Goal of the exercise
The response should be a faithful copy of every record, with nothing left out.

Recorded data
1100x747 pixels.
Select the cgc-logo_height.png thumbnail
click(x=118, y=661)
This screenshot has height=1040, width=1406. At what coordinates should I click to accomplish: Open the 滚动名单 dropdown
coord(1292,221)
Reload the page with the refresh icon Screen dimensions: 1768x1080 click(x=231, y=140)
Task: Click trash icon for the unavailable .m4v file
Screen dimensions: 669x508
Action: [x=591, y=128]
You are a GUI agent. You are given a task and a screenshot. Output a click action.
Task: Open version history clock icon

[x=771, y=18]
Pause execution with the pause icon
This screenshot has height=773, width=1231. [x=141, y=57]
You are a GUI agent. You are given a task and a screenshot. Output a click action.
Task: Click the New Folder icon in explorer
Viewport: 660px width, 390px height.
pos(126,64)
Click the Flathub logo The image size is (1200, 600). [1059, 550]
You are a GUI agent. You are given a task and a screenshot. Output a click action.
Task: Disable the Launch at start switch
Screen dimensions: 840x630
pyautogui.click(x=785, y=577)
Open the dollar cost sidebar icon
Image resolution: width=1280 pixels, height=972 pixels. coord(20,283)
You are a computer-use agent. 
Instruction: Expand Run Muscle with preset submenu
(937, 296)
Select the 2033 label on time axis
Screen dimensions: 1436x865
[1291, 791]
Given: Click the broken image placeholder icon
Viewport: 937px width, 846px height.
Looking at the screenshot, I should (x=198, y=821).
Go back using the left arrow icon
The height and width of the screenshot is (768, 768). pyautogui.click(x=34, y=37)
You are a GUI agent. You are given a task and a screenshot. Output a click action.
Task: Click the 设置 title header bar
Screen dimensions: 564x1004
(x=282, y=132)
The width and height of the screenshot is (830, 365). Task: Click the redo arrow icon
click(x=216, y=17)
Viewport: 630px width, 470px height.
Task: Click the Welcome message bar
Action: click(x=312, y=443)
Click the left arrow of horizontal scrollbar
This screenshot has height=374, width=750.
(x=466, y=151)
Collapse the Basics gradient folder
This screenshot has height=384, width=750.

Answer area
1100x747 pixels.
Select the cgc-logo_height.png thumbnail
click(x=118, y=661)
This screenshot has height=1040, width=1406. At what coordinates should I click to accomplish: Open the 滚动名单 dropdown
coord(1292,221)
Reload the page with the refresh icon Screen dimensions: 1768x1080 click(x=231, y=140)
Task: Click trash icon for the unavailable .m4v file
Screen dimensions: 669x508
Action: [x=591, y=128]
You are a GUI agent. You are given a task and a screenshot. Output a click action.
Task: Open version history clock icon

[x=771, y=18]
Pause execution with the pause icon
This screenshot has height=773, width=1231. [x=141, y=57]
You are a GUI agent. You are given a task and a screenshot. Output a click action.
Task: Click the New Folder icon in explorer
Viewport: 660px width, 390px height.
pos(126,64)
Click the Flathub logo The image size is (1200, 600). [1059, 550]
You are a GUI agent. You are given a task and a screenshot. Output a click action.
Task: Disable the Launch at start switch
Screen dimensions: 840x630
pyautogui.click(x=785, y=577)
Open the dollar cost sidebar icon
Image resolution: width=1280 pixels, height=972 pixels. coord(20,283)
You are a computer-use agent. 
Instruction: Expand Run Muscle with preset submenu
(937, 296)
Select the 2033 label on time axis
Screen dimensions: 1436x865
[1291, 791]
Given: Click the broken image placeholder icon
Viewport: 937px width, 846px height.
Looking at the screenshot, I should (x=198, y=821).
Go back using the left arrow icon
The height and width of the screenshot is (768, 768). pyautogui.click(x=34, y=37)
You are a GUI agent. You are given a task and a screenshot. Output a click action.
Task: Click the 设置 title header bar
Screen dimensions: 564x1004
(x=282, y=132)
The width and height of the screenshot is (830, 365). Task: Click the redo arrow icon
click(x=216, y=17)
Viewport: 630px width, 470px height.
Task: Click the Welcome message bar
Action: click(x=312, y=443)
Click the left arrow of horizontal scrollbar
This screenshot has height=374, width=750.
(x=466, y=151)
Collapse the Basics gradient folder
This screenshot has height=384, width=750.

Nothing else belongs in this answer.